One of the main goals of Angular 2.0 is the ability to work with WebComponents. This means *any* WebComponent, including those built with WebComponent libraries such as Polymer and XTags. We've got some of this working already in our templating engine, including two-way databinding to XTags components. We've also go a demo that shows Angular's depdency injection working to inject a custom Polymer component with services. Integration is a pretty important story for us.

I think it's important to point out that Angular is really designed around optimizing *application* development (including DI, routing, templating and decorator directives, more advanced databinding) while Polymer is really optimized around *custom element* development. So, it has basic templating and binding and a strong component model.
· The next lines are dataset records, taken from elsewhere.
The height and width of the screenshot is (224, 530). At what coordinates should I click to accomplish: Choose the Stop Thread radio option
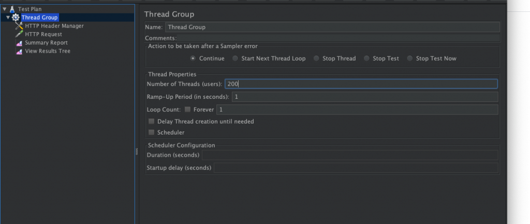316,58
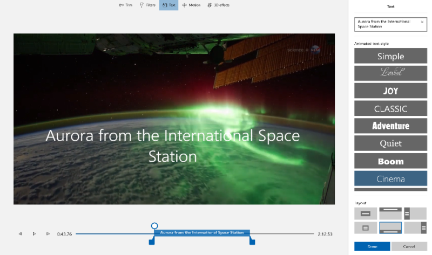Open the Trim tool
This screenshot has width=432, height=255.
pos(125,5)
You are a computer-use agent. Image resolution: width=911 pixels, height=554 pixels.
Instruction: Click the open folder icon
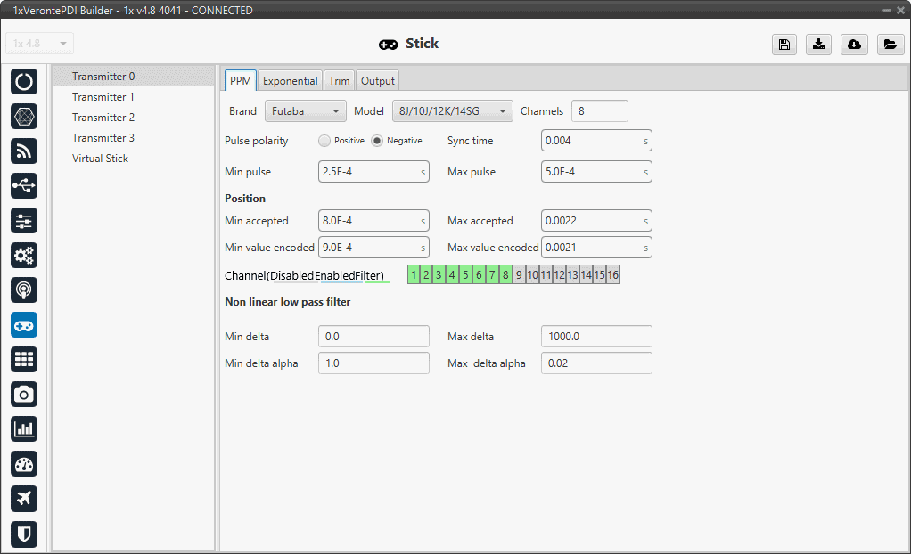point(890,45)
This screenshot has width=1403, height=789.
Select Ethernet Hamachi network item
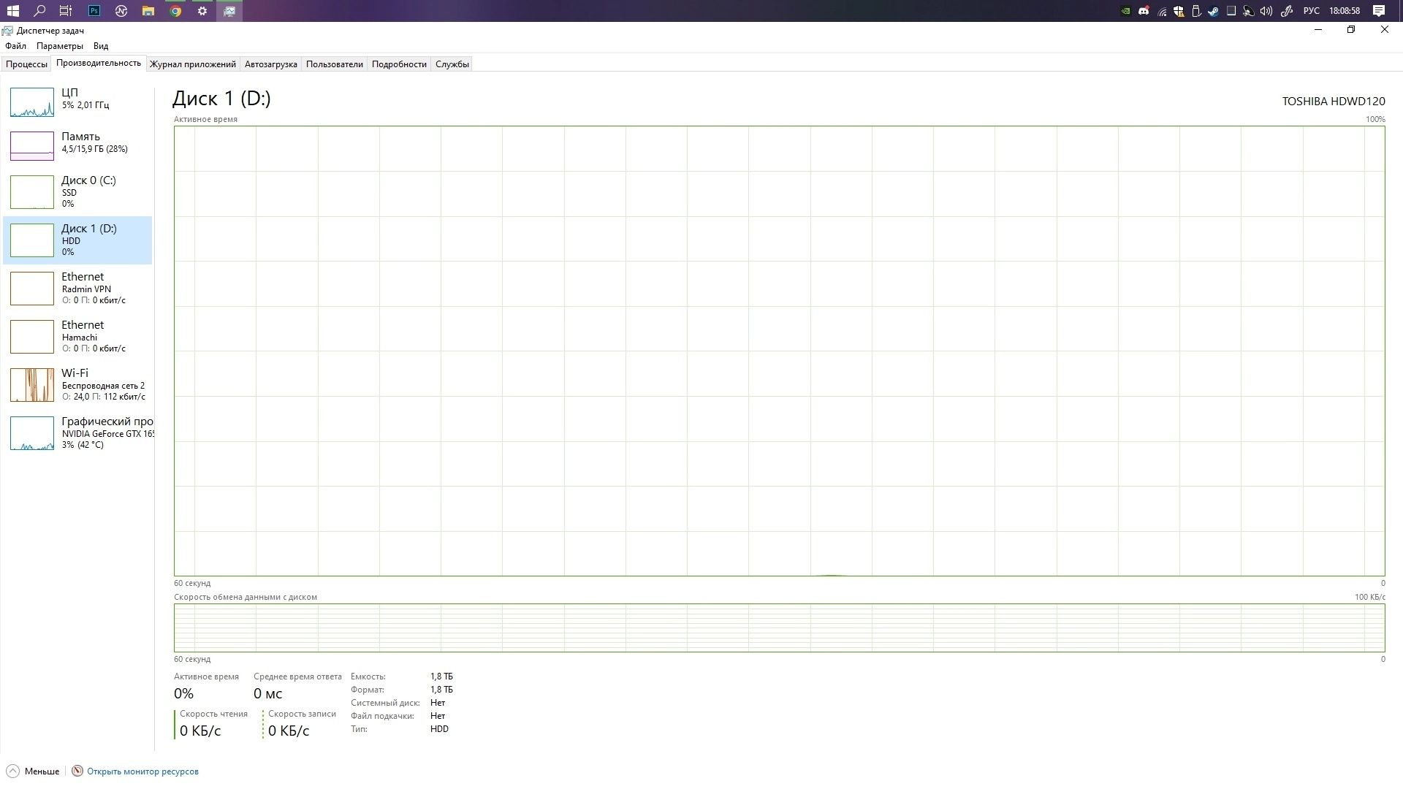(x=78, y=336)
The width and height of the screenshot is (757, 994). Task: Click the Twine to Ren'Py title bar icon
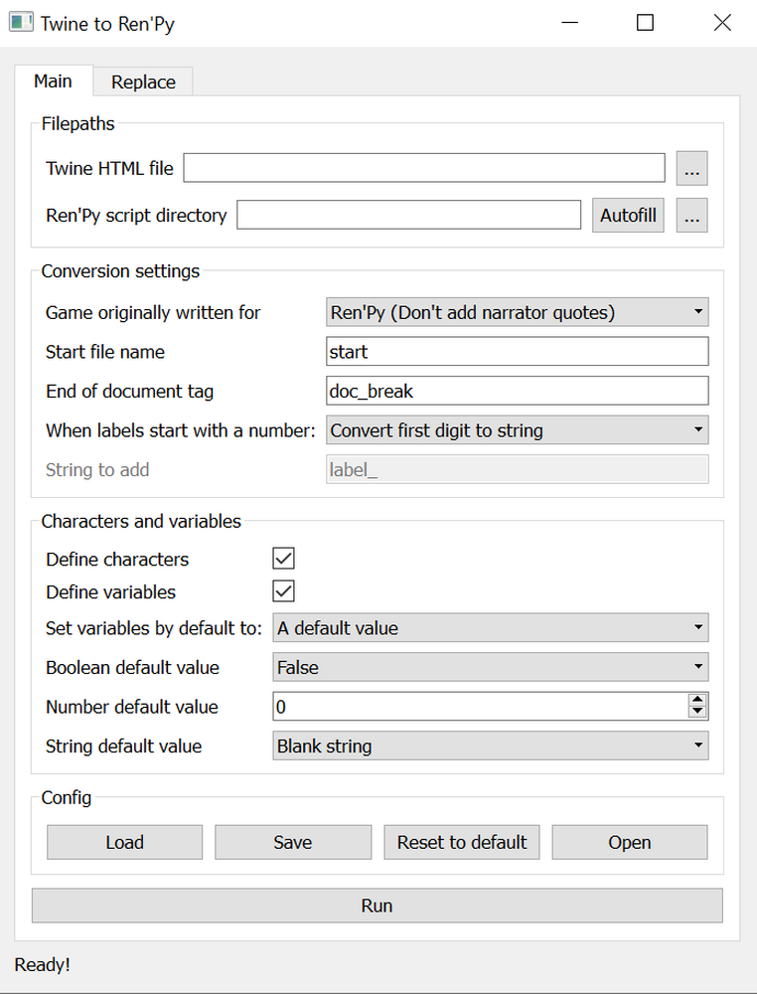coord(21,21)
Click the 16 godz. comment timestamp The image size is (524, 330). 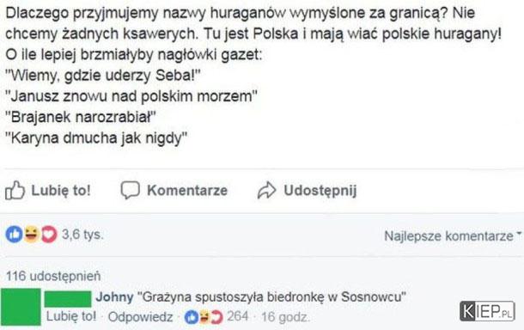[285, 317]
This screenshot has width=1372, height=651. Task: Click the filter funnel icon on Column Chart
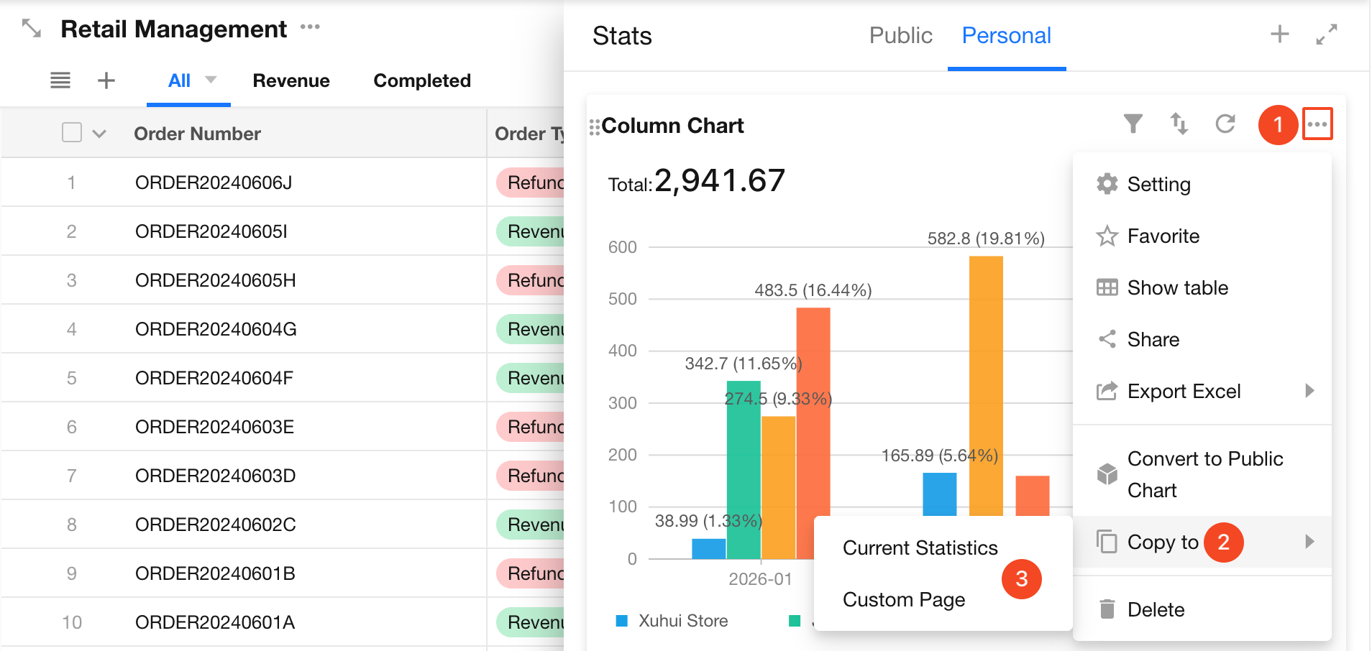click(x=1133, y=124)
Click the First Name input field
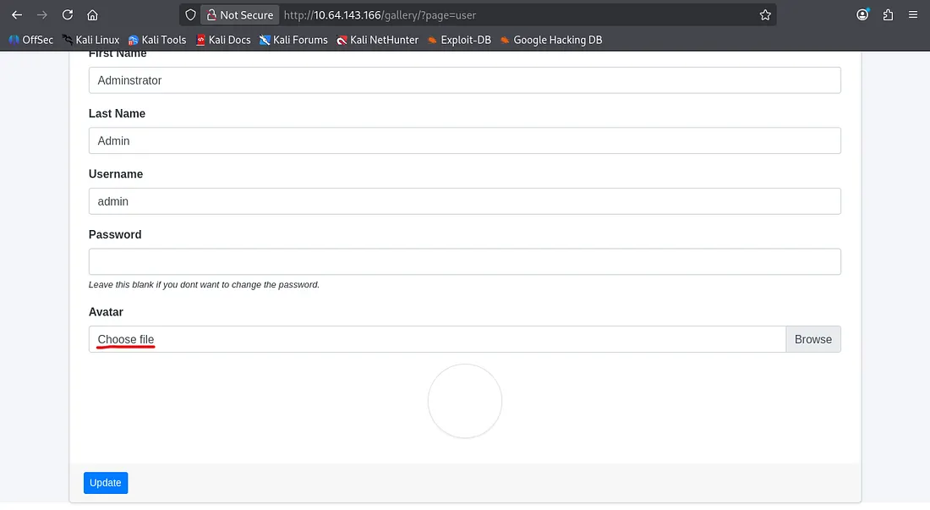Image resolution: width=930 pixels, height=510 pixels. pyautogui.click(x=464, y=80)
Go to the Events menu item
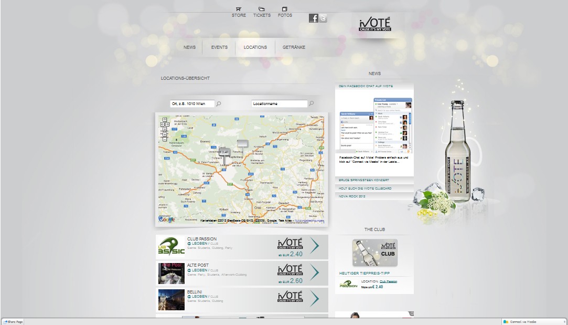 tap(219, 47)
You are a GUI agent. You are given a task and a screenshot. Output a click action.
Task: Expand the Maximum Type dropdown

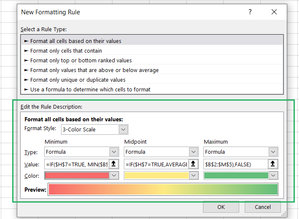click(273, 152)
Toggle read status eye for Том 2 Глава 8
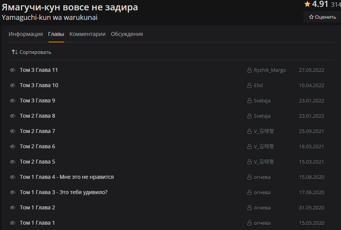Image resolution: width=341 pixels, height=230 pixels. tap(13, 116)
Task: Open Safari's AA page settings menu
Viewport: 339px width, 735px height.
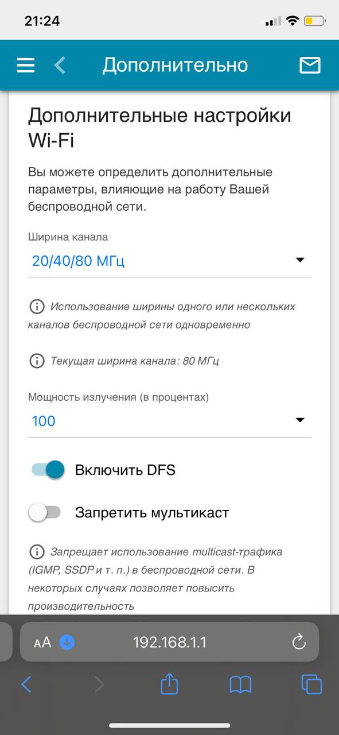Action: [x=42, y=643]
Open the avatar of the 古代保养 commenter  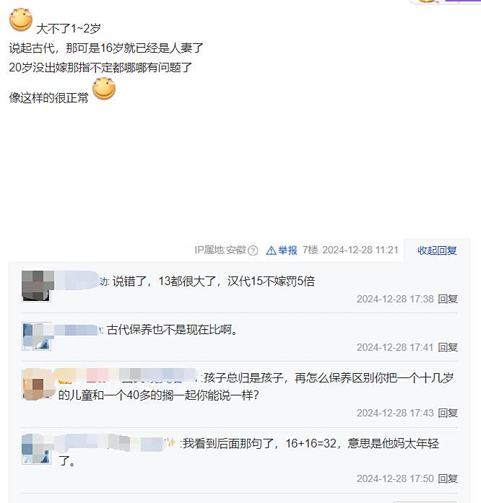[x=36, y=336]
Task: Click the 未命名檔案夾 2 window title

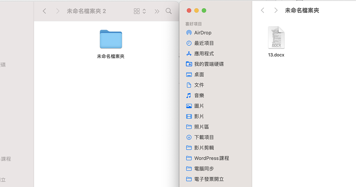Action: (86, 11)
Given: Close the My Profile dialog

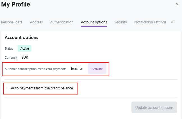Looking at the screenshot, I should 177,5.

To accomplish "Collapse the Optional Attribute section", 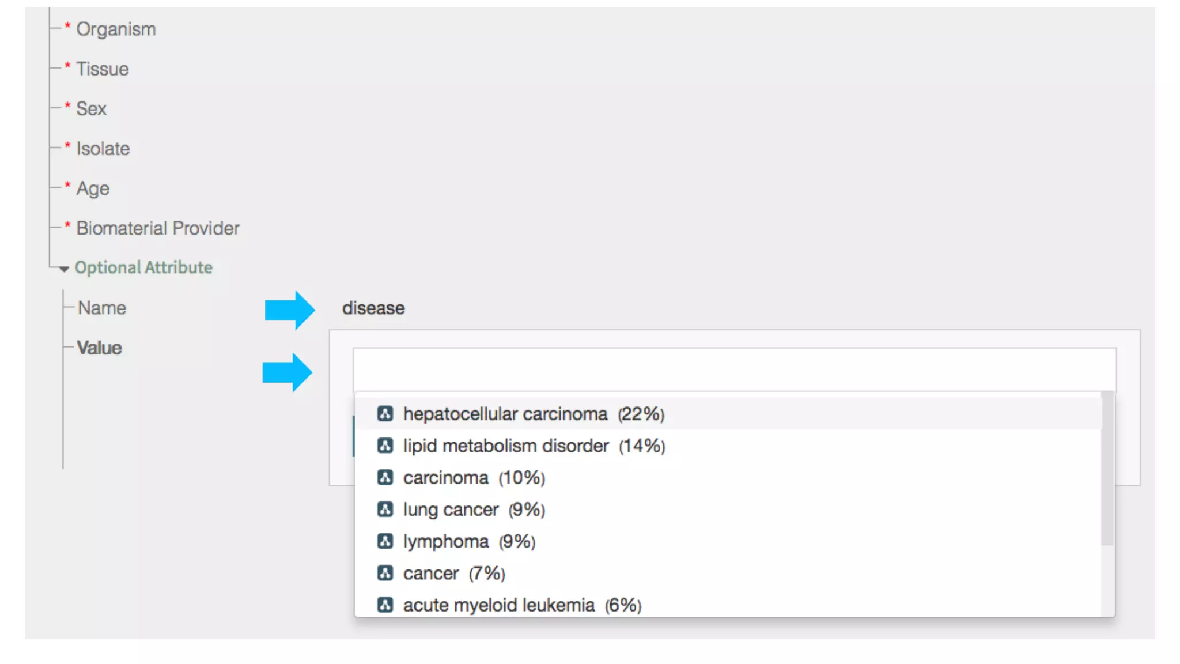I will [64, 269].
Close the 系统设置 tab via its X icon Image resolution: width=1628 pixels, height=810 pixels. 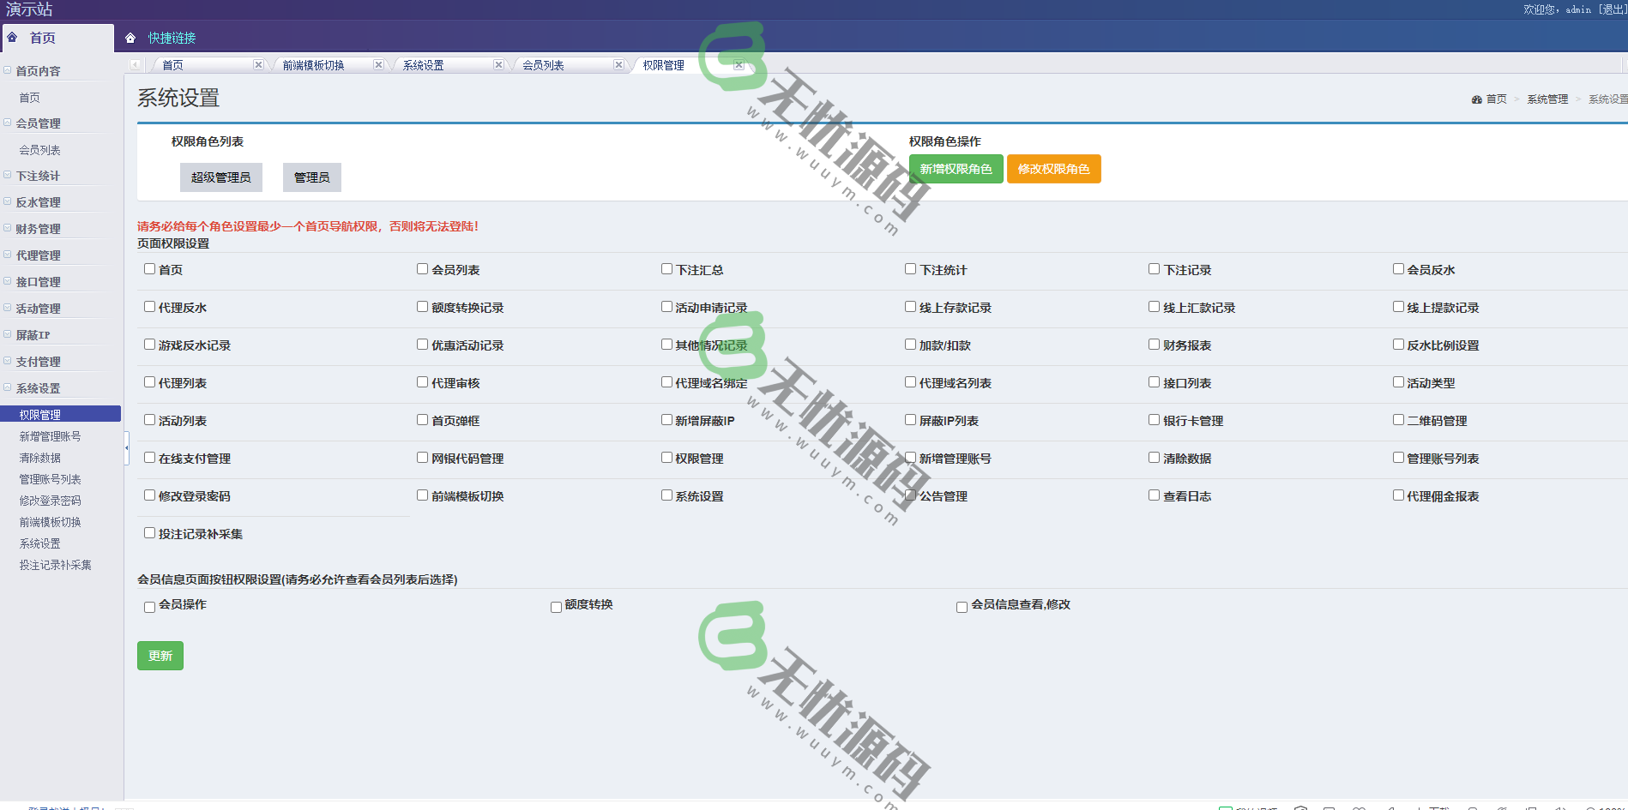tap(498, 64)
The idea here is that if you want to build a generally re-usable component across frameworks, you would do it with WebComponents directly or Polymer. I expect the community is going to generate a ton of creative content in this way. But, when you want to build an application, you would just import those Polymer elements and use them directly in your Angular app. You would also write application-specific components in Angular.

Does that help clarify things a bit from our perspective?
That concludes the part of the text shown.